(Recorded data)

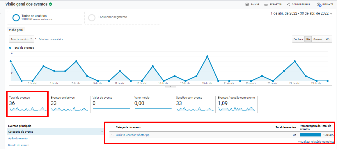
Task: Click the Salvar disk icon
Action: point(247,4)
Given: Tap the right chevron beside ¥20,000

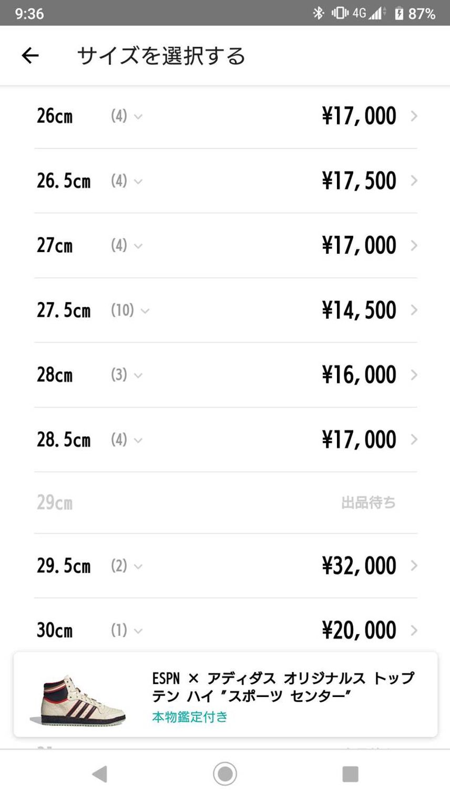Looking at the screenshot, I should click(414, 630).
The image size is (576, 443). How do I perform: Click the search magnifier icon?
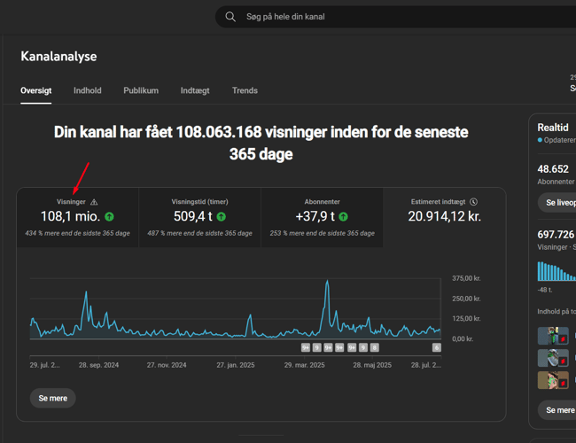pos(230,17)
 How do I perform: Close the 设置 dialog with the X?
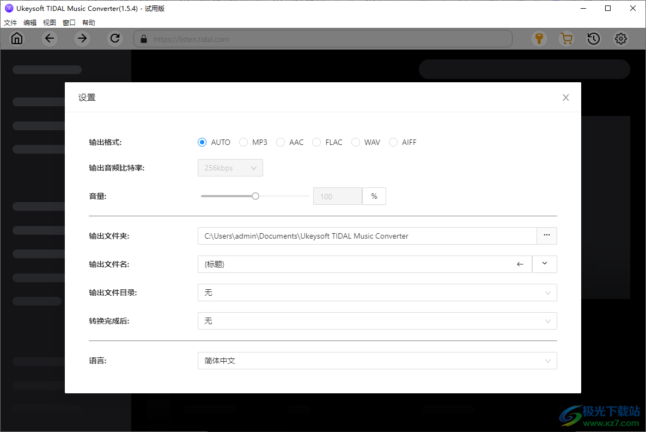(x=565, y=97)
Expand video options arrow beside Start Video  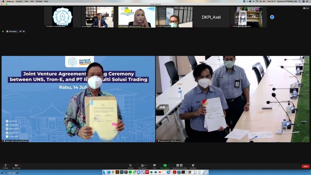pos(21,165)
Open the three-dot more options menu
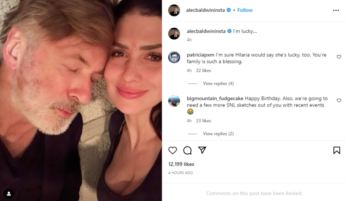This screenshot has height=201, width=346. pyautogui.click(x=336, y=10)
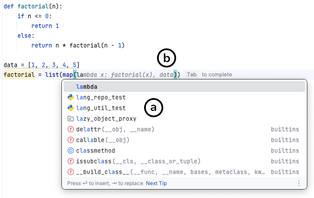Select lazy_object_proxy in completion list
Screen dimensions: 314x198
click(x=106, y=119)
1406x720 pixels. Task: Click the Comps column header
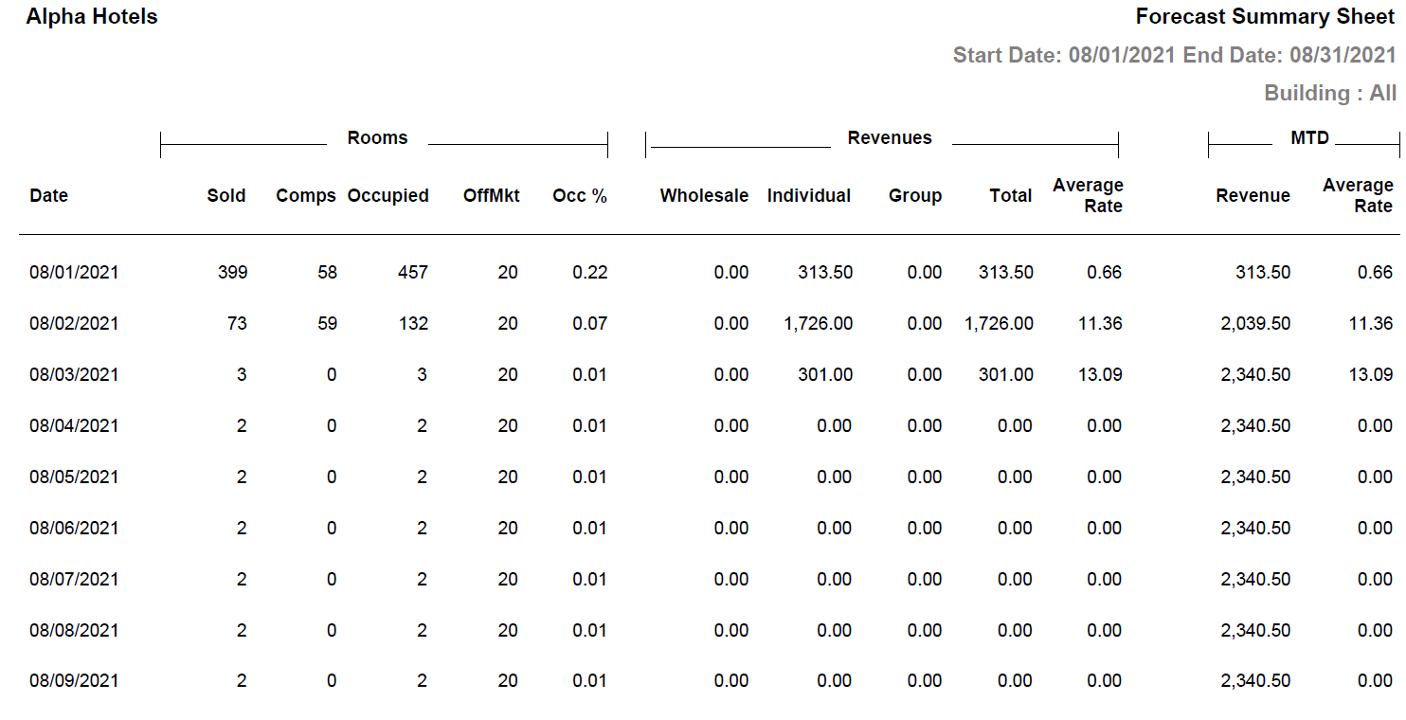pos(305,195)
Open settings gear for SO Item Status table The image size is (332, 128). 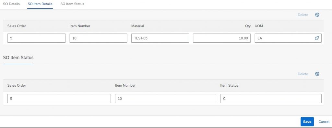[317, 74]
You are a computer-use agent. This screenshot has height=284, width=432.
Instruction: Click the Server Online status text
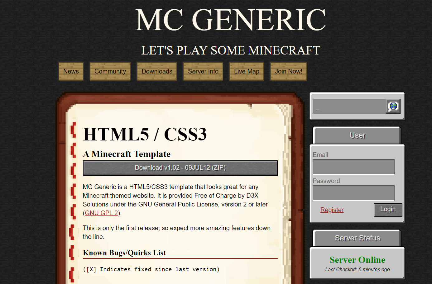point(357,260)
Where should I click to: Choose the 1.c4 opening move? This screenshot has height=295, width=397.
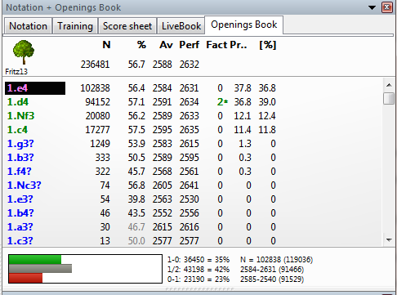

(End Recorded data)

Work instructions: Reproduce, with the pictures omitted, exactly those lines that run from the line with "Instruction: Click the" to the last line of the material, both ends included.

Your response:
Instruction: Click the Server Online status text
point(357,260)
Where should I click to: Choose the 1.c4 opening move? This screenshot has height=295, width=397.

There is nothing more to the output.